┌─ Material shown

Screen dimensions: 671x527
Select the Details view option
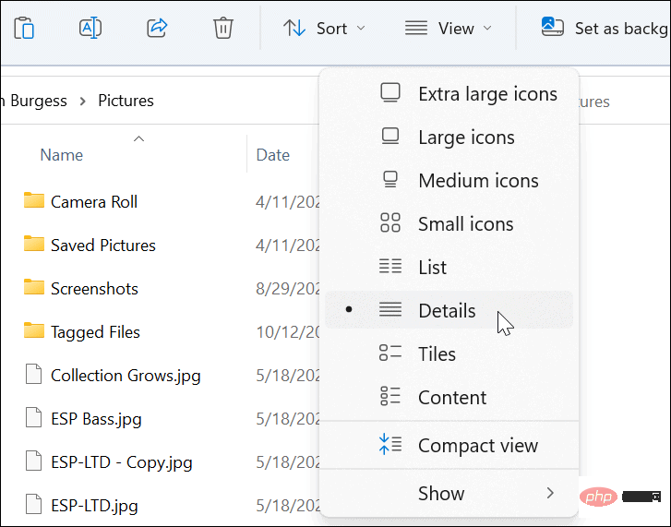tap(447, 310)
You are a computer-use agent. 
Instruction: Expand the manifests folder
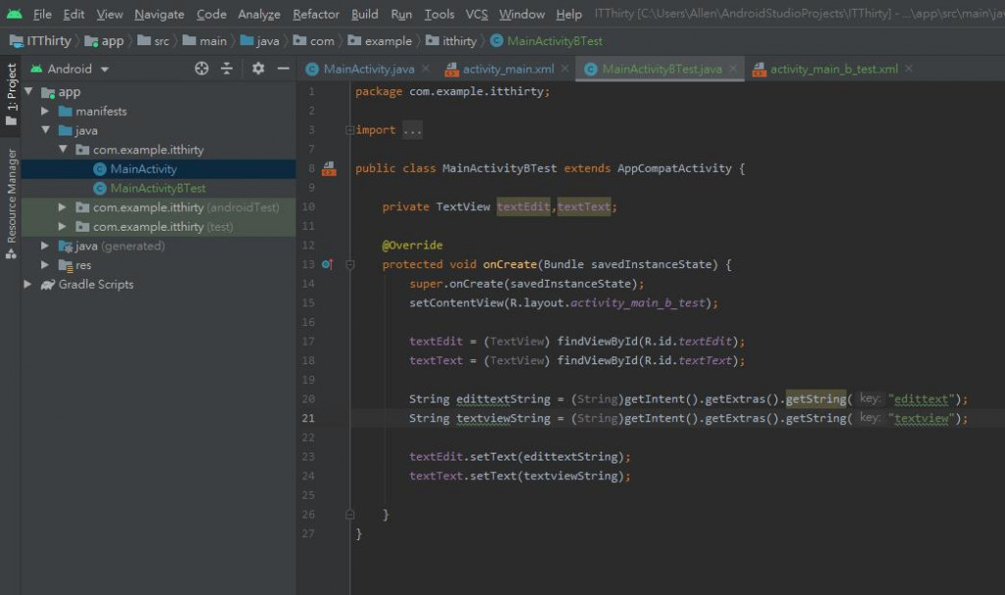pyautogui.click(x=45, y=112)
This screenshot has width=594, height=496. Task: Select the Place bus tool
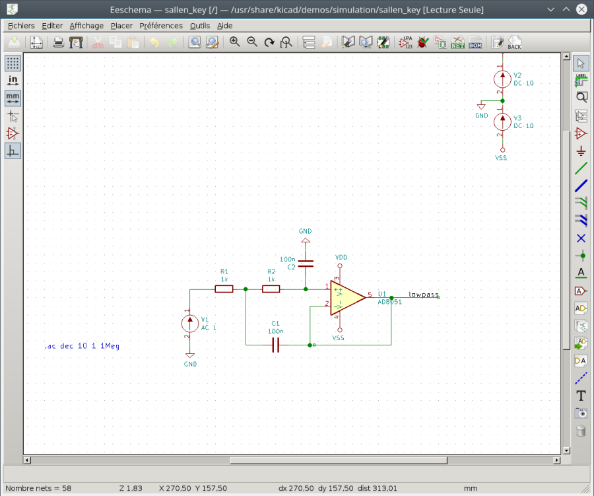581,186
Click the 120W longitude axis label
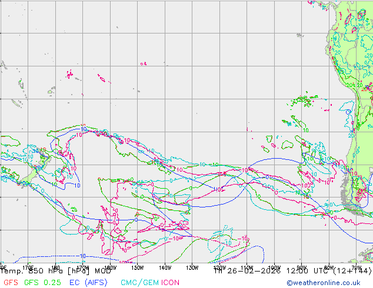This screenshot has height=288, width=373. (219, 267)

└─
┌─ Material shown

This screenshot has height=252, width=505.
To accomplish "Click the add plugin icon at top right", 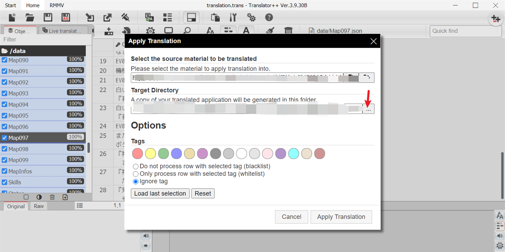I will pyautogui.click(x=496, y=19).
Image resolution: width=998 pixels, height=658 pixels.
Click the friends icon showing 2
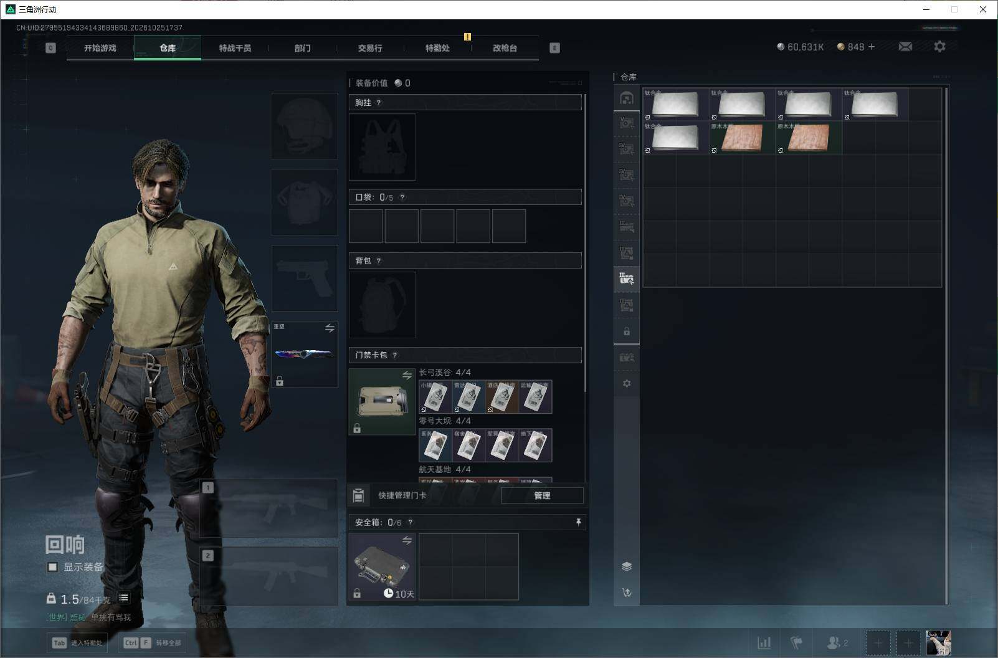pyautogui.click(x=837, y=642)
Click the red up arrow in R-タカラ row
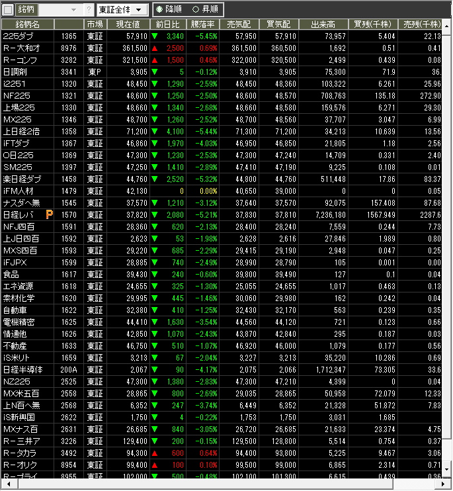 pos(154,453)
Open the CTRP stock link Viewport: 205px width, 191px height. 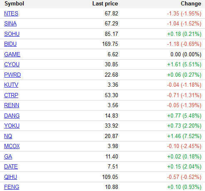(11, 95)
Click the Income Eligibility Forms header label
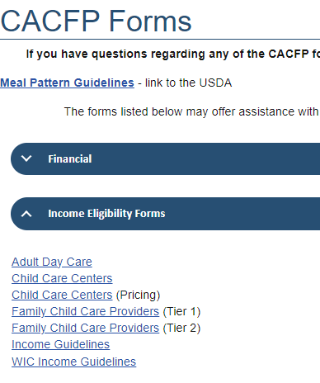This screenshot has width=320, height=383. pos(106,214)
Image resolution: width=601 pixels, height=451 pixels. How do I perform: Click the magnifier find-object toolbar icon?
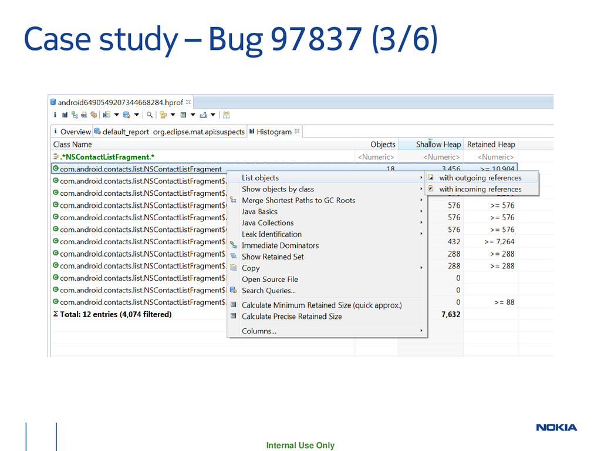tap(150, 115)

└─
┌─ Material shown

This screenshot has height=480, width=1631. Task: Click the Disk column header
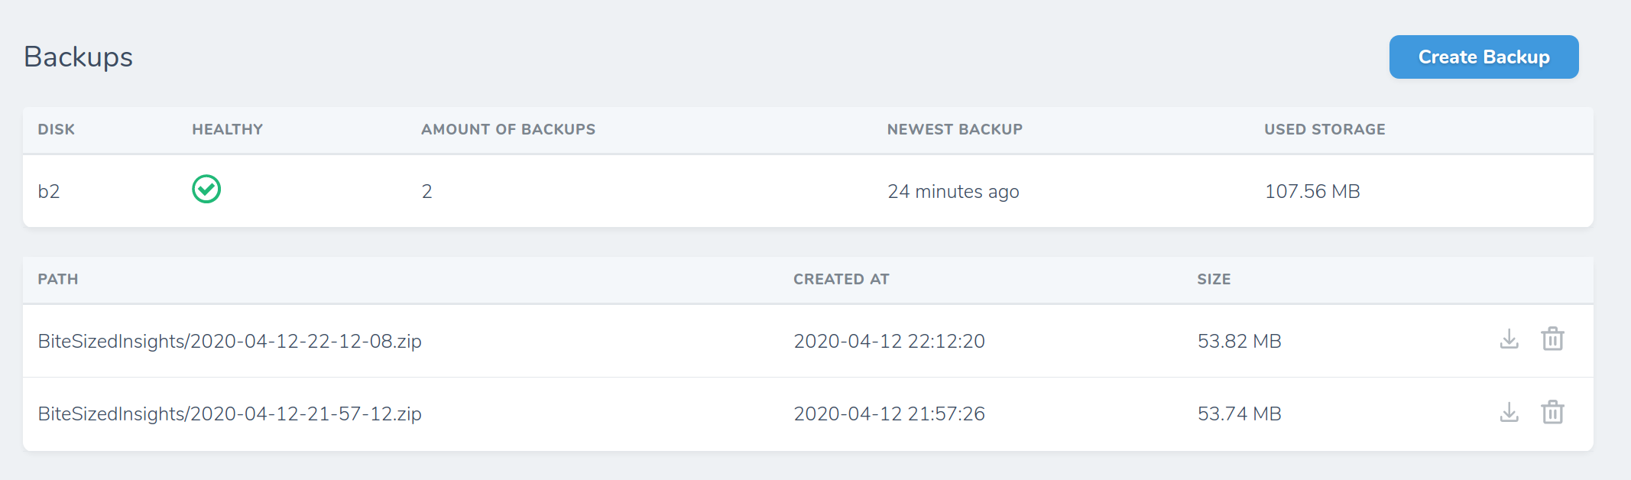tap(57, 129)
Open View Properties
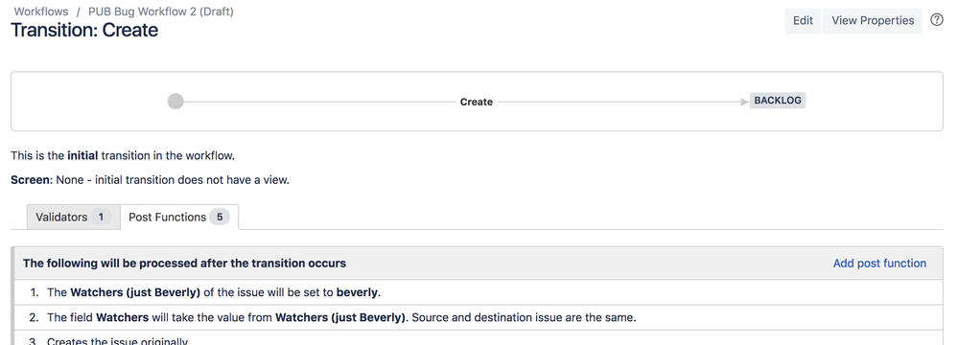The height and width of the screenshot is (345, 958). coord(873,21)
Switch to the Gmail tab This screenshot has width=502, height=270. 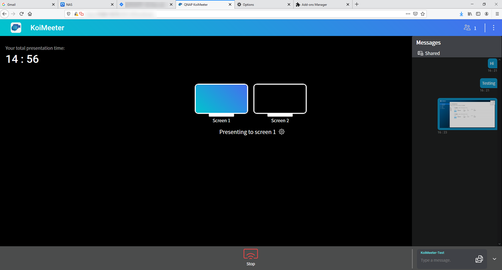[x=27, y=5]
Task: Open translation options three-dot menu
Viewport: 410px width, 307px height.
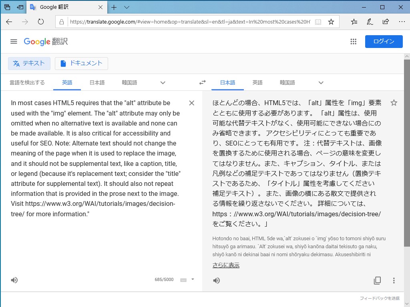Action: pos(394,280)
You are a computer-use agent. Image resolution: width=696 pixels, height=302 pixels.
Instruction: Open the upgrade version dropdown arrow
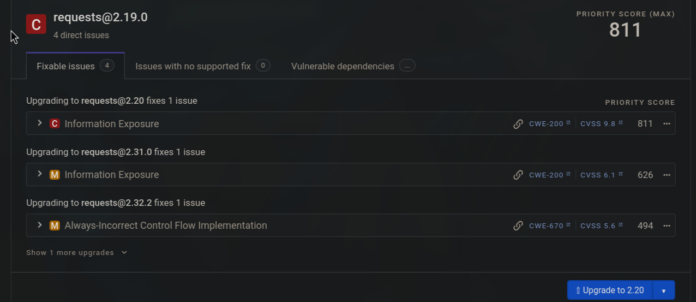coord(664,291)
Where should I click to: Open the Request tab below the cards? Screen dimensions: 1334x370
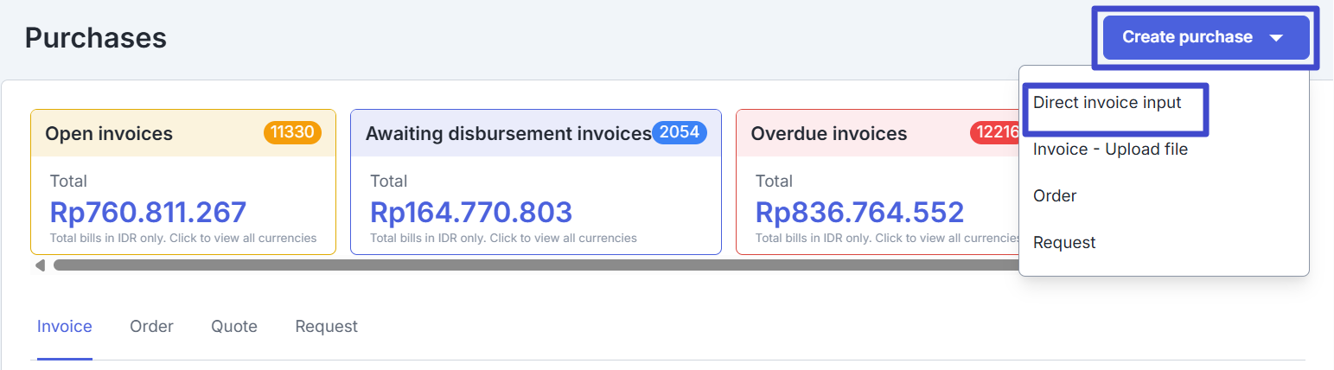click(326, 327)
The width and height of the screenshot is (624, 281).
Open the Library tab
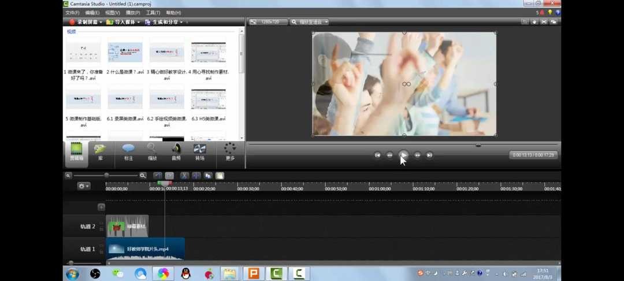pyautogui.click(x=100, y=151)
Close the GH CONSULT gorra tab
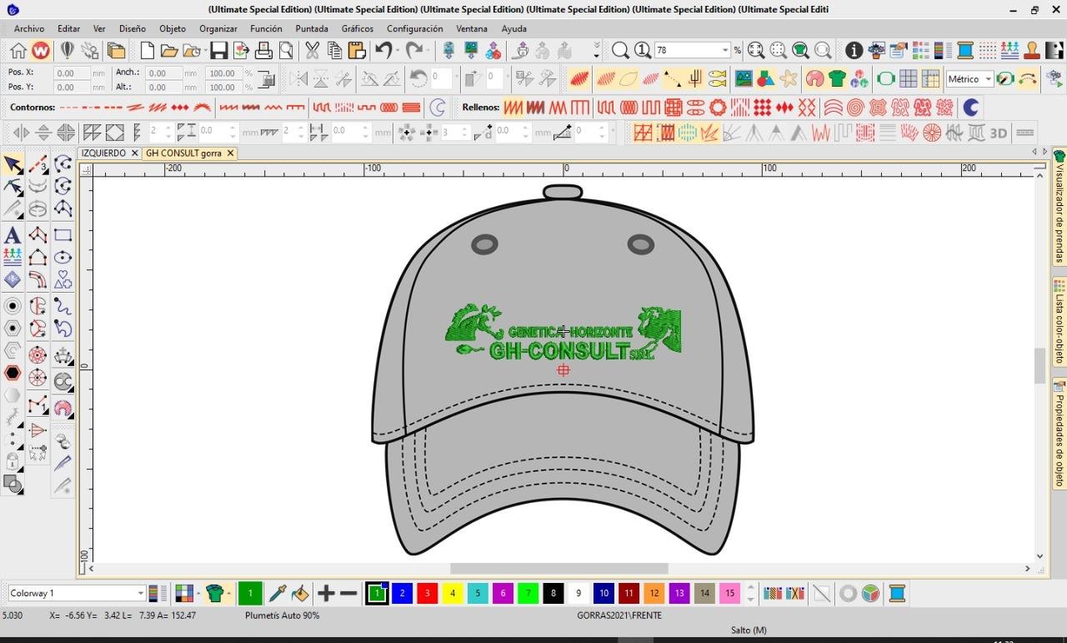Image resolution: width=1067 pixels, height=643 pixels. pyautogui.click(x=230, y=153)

└─

- Exercise aim: Please copy each line of the entries in which the word "agent" shows up.

- Task result:
You are a computer-use agent. 
You are a computer-use agent. Image resolution: width=696 pixels, height=302 pixels.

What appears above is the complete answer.